======== DATA FOR ANALYSIS ========
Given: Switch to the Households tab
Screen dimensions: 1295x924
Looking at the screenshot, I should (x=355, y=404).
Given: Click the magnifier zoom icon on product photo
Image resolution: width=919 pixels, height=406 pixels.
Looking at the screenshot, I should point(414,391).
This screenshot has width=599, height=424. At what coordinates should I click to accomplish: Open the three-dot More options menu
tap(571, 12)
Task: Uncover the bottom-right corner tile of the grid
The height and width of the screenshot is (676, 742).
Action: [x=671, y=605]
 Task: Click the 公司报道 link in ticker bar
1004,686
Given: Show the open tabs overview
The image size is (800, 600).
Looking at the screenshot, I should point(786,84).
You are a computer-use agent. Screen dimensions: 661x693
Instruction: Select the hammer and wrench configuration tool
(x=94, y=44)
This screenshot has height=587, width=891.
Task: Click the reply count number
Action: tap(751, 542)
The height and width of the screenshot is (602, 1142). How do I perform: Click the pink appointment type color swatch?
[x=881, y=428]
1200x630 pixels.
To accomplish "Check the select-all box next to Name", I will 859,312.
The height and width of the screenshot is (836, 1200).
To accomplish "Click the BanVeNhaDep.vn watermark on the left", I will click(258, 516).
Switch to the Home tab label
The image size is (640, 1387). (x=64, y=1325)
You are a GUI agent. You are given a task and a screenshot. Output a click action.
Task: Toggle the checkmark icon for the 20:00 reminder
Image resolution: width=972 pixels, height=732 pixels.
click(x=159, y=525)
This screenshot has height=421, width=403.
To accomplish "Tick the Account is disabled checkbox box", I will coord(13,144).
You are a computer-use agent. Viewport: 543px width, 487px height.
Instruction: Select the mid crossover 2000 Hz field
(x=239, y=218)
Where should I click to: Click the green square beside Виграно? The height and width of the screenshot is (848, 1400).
========
Return the whole listing, keeping every word as it is.

Given: Switch to the Households tab
Screen dimensions: 1295x924
Looking at the screenshot, I should (x=355, y=404).
Given: Click the magnifier zoom icon on product photo
Image resolution: width=919 pixels, height=406 pixels.
Looking at the screenshot, I should point(414,391).
This screenshot has width=599, height=424. At what coordinates should I click to accomplish: Open the three-dot More options menu
tap(571, 12)
Task: Uncover the bottom-right corner tile of the grid
The height and width of the screenshot is (676, 742).
Action: [x=671, y=605]
 Task: Click the 公司报道 link in ticker bar
1004,686
Given: Show the open tabs overview
The image size is (800, 600).
Looking at the screenshot, I should point(786,84).
You are a computer-use agent. Screen dimensions: 661x693
Instruction: Select the hammer and wrench configuration tool
(x=94, y=44)
This screenshot has height=587, width=891.
Task: Click the reply count number
Action: tap(751, 542)
The height and width of the screenshot is (602, 1142). How do I perform: Click the pink appointment type color swatch?
[x=881, y=428]
1200x630 pixels.
To accomplish "Check the select-all box next to Name", I will 859,312.
The height and width of the screenshot is (836, 1200).
To accomplish "Click the BanVeNhaDep.vn watermark on the left", I will click(258, 516).
Switch to the Home tab label
The image size is (640, 1387). (x=64, y=1325)
You are a GUI agent. You are given a task and a screenshot. Output a click action.
Task: Toggle the checkmark icon for the 20:00 reminder
Image resolution: width=972 pixels, height=732 pixels.
click(x=159, y=525)
This screenshot has height=421, width=403.
To accomplish "Tick the Account is disabled checkbox box", I will coord(13,144).
You are a computer-use agent. Viewport: 543px width, 487px height.
Instruction: Select the mid crossover 2000 Hz field
(x=239, y=218)
Where should I click to: Click the green square beside Виграно? The height and width of the screenshot is (848, 1400).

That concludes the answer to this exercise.